→ Exercise: Starting at the line containing "Open the floor type selector dropdown" and ending after the line containing "click(x=166, y=163)", what do the entries say when you write them out word for word? Leave out the pictures.

→ Material provided:
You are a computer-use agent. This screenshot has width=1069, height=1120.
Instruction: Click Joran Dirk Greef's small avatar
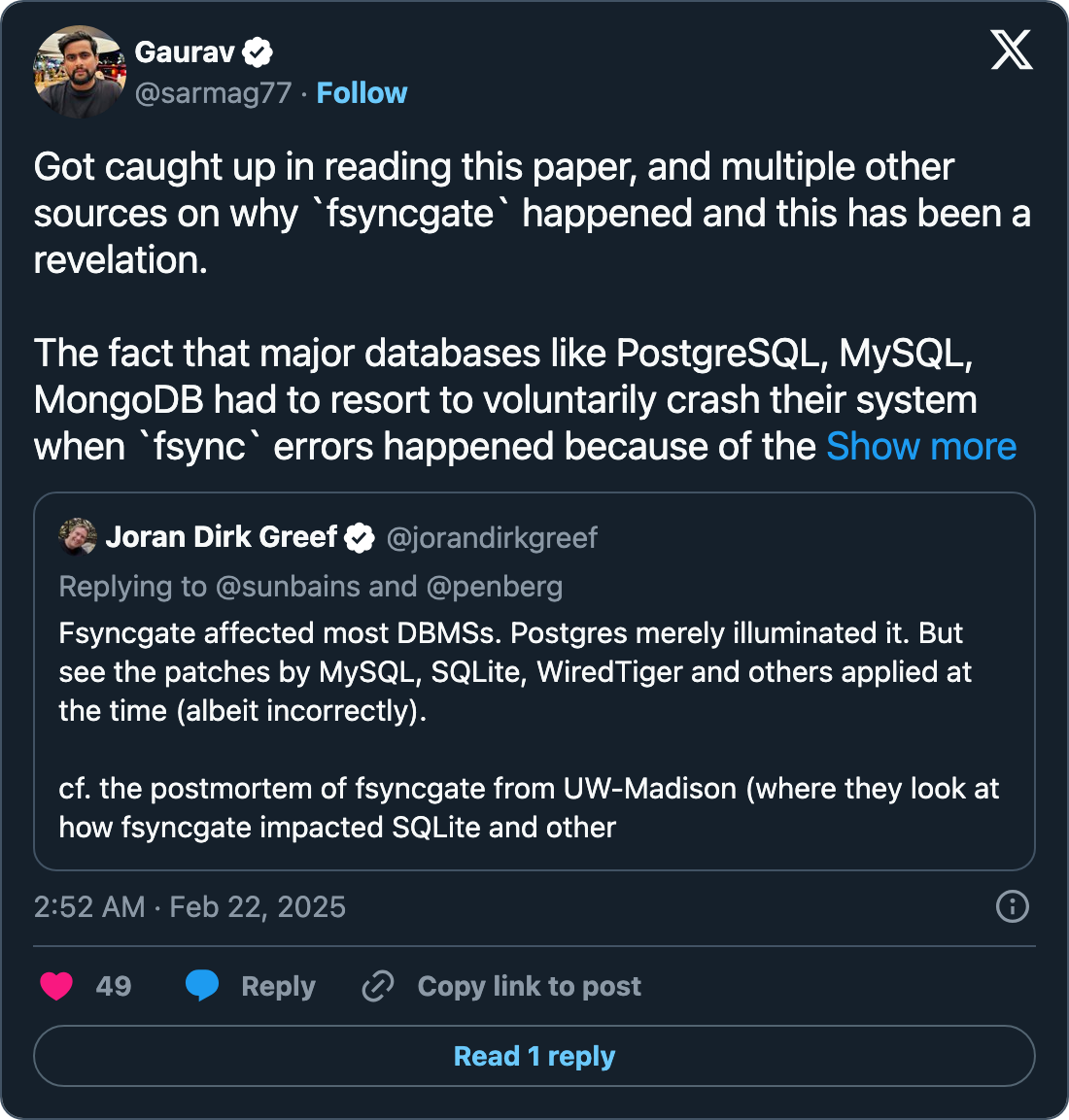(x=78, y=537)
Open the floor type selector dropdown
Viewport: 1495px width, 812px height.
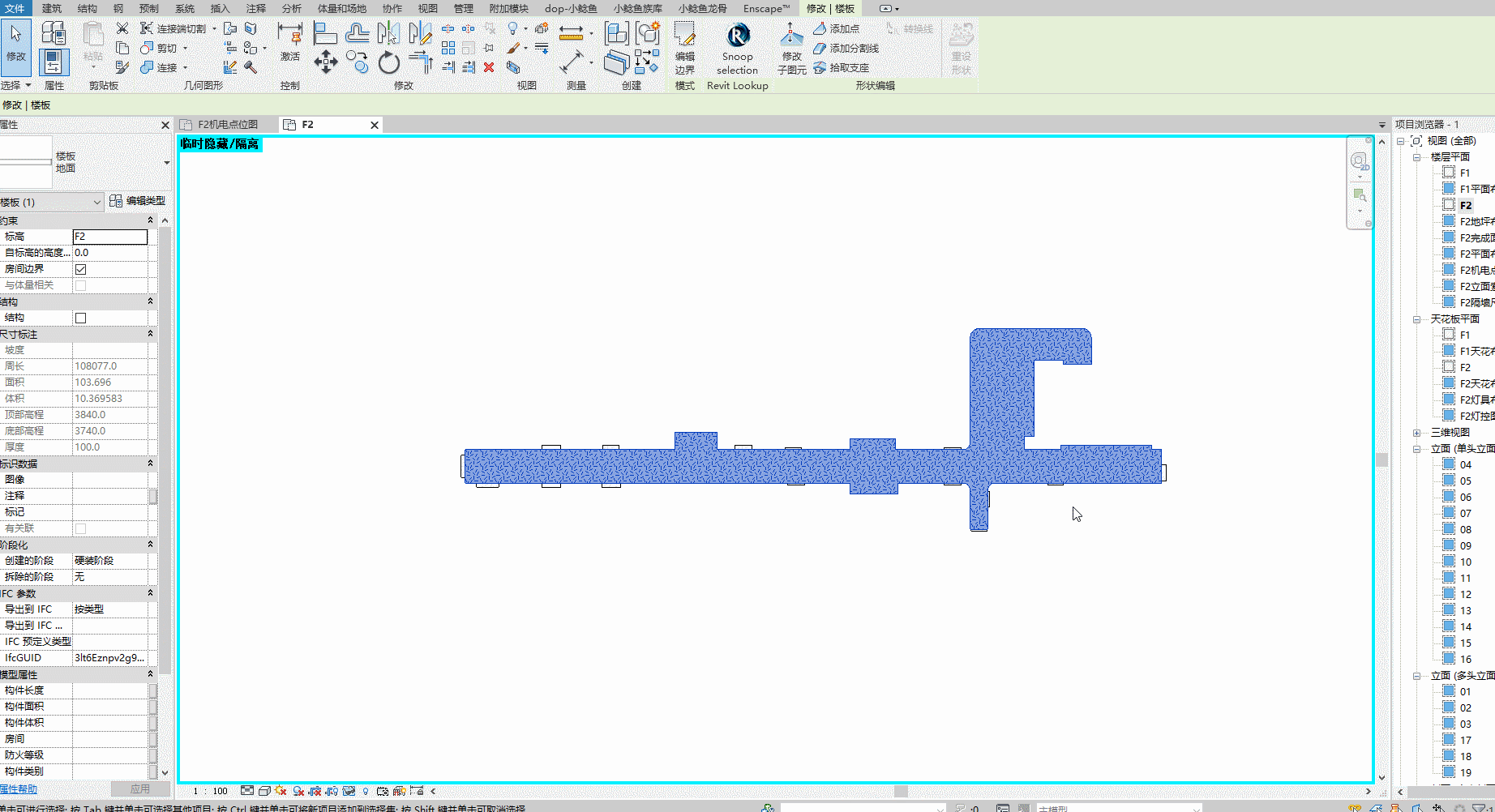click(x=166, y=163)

==

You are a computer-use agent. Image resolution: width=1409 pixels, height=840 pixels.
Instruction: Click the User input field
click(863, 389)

→ Full output:
Open the floor type selector dropdown
Viewport: 1495px width, 812px height.
click(x=166, y=163)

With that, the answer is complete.